Auch abgefragt wurden sogenannten "weiche Indikatoren": so unterliegt die Leistungsfähigkeit der Demokratie starken Schwankungen.
Während den 1990ern hegten 25 Prozent der Befragten Zweifel, ob die Demokratie wirklich Probleme in Österreich lösen kann, wohingegen in Zeiten der Wirtschaftskrise nur 13 Prozent der Befragten zweifelten. Diese Schwankungen wiederholten sich in der sogenannten Flüchtlingskrise, in der die Zahl der Zweifler einem Steigungstrend folgte (28 Prozent Zweifler), während der Covid-19 Krise jedoch wieder sank (14 Prozent).

Die Zahlen sind allerdings mit Vorsicht zu genießen, da sie starken Schwankungen unterliegen. Das sagt auch Hajek selbst. Da könne schon das aktuelle Nachrichtenthema zu einem Absturz der Zufriedenheit führen. Für die Umfrage-Autoren sind diese Zahlen deshalb nur "weiche Indikatoren". Wichtiger seien "harte Indikatoren", die grundlegendere Einstellungen abfragen.

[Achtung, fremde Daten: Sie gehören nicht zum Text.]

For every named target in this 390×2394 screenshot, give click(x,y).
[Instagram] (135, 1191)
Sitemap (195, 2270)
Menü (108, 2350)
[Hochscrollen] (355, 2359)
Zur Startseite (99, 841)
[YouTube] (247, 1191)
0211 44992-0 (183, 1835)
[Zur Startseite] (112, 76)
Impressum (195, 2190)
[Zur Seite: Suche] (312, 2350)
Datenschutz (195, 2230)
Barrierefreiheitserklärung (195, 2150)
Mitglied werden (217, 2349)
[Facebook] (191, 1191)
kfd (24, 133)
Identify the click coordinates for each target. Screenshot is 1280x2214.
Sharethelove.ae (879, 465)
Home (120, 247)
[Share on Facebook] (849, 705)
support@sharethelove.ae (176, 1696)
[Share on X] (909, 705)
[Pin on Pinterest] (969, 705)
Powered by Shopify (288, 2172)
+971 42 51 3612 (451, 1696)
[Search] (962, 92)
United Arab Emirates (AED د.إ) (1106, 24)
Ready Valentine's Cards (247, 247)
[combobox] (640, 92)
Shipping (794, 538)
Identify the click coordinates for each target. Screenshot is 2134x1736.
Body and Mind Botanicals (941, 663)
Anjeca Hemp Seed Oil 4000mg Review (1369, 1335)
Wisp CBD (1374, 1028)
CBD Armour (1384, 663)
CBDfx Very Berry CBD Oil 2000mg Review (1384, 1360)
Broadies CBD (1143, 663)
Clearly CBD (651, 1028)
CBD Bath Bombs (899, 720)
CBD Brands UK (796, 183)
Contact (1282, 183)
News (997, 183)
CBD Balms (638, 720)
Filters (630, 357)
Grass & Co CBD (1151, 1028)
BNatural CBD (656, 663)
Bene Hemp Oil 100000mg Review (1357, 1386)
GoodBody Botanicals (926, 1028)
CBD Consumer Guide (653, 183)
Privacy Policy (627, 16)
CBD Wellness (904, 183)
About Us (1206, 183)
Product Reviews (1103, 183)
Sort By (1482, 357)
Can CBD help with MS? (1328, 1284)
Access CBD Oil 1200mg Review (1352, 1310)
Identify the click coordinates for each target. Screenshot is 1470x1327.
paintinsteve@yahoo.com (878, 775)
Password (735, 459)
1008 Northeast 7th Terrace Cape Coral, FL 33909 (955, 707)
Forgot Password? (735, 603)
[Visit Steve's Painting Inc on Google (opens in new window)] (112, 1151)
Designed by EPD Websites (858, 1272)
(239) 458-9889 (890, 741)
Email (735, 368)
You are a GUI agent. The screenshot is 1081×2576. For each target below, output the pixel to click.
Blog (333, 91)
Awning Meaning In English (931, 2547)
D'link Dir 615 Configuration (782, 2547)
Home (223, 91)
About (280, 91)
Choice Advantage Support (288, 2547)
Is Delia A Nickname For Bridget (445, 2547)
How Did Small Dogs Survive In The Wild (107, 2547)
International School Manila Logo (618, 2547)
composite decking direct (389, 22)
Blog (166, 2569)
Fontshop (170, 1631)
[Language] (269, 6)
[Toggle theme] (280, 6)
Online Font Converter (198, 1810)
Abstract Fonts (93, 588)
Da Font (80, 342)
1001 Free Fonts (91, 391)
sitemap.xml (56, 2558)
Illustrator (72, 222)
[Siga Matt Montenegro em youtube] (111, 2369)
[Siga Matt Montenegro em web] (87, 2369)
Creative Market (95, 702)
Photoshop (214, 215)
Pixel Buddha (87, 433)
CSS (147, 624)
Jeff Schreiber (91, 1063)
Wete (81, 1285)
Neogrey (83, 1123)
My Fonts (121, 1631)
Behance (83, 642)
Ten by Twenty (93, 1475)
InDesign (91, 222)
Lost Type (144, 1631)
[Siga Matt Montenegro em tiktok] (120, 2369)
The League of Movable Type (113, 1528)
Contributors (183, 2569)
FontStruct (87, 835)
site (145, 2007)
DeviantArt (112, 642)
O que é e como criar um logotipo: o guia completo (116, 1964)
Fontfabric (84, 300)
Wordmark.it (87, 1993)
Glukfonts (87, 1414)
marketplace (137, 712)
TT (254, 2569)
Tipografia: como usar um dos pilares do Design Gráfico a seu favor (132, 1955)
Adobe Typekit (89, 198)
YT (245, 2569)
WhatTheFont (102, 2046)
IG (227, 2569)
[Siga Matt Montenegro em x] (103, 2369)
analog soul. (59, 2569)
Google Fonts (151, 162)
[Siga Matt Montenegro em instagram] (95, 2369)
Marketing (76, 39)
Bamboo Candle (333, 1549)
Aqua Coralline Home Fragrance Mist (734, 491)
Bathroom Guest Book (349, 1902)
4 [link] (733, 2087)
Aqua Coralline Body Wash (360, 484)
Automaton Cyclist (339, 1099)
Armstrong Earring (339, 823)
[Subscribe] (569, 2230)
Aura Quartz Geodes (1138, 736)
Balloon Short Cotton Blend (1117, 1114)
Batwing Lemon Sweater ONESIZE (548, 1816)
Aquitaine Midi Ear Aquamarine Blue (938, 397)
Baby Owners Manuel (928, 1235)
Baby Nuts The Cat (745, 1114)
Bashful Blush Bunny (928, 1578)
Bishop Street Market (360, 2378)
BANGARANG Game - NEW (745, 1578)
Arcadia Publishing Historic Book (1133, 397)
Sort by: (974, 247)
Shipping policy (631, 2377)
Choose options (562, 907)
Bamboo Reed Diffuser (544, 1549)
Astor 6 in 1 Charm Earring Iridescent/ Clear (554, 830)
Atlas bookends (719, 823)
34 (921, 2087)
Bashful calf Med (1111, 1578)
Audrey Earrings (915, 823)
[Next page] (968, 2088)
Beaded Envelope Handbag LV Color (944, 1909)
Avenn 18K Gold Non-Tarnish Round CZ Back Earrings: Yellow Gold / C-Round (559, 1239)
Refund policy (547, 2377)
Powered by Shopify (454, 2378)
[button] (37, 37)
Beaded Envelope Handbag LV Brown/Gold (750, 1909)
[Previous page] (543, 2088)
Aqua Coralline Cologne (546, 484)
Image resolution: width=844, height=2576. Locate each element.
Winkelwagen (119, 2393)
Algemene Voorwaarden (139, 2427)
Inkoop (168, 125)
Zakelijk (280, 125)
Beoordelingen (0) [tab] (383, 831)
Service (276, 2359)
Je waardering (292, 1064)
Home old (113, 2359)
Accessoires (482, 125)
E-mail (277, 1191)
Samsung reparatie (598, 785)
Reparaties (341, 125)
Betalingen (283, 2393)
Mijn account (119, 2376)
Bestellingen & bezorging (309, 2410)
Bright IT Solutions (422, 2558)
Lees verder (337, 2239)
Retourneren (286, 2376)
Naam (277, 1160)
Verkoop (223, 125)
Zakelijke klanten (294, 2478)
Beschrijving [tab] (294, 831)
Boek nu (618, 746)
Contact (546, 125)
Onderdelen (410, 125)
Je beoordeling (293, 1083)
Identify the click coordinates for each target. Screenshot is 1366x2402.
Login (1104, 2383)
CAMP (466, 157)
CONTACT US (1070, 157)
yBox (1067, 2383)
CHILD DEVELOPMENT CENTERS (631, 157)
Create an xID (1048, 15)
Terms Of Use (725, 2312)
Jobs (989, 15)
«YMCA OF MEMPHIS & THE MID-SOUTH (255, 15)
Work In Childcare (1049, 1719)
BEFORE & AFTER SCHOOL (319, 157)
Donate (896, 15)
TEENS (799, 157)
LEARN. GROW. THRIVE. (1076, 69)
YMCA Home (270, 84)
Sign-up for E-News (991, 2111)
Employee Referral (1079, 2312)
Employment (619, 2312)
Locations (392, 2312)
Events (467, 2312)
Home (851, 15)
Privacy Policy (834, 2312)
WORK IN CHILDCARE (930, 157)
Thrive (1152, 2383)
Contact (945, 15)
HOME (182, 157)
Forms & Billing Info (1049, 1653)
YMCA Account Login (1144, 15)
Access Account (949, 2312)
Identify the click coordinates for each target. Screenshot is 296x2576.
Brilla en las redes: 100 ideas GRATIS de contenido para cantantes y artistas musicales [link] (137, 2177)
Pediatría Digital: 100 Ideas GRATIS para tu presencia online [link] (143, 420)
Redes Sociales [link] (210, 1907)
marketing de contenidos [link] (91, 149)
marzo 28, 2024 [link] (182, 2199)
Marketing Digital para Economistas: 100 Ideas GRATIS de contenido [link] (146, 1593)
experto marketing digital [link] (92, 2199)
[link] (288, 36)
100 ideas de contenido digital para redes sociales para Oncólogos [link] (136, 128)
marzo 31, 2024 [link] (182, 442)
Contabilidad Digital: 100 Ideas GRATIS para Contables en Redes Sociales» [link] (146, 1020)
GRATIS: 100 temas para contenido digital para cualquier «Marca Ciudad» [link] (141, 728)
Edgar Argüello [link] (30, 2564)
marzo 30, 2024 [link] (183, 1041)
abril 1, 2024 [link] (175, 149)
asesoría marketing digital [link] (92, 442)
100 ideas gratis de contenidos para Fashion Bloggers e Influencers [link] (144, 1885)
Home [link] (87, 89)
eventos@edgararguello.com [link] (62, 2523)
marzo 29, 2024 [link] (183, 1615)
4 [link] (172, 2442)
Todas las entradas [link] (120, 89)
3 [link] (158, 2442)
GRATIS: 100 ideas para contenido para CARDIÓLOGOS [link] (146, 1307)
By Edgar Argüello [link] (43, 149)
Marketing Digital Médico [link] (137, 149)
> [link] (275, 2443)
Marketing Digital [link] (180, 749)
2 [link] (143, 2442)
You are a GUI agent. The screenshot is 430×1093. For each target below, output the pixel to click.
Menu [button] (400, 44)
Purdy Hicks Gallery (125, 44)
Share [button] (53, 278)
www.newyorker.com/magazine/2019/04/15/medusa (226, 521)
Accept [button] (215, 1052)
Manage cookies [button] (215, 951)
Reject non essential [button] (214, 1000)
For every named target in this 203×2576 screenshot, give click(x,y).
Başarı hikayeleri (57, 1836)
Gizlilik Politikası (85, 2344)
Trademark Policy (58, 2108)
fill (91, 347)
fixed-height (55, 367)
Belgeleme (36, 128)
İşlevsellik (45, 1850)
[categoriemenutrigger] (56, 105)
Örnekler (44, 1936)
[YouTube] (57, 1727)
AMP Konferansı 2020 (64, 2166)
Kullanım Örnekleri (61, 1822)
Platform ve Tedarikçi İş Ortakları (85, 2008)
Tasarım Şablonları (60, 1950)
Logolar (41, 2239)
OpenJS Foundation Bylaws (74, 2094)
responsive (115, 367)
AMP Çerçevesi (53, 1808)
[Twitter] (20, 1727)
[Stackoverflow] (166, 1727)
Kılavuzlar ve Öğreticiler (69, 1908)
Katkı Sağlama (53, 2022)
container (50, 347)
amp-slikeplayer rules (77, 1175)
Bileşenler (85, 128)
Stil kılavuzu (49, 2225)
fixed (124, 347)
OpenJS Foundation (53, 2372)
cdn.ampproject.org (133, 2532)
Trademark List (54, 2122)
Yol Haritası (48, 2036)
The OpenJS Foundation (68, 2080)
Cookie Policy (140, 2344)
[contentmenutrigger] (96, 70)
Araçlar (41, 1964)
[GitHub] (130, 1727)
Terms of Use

Das Fazit der Studienautoren:

  • Es gibt rund 10 Prozent autoritäres Potenzial in Österreich - dies hat sich während der drei Krisenmomente kaum verändert.
  • Sowohl im linken, rechten und auch selbst verorteten politischen Mittelfeld sind autoritäre Tendenzen zu finden; auch unter jungen Menschen (15 Prozent).
  • Das autoritäre Potenzial ist unter Impfskeptiker:innen signifikant größer, als unter Impfbefürworter:innen. Entfremdete sind dabei noch schwerer von einer Impfung zu überzeugen als Autoritäre.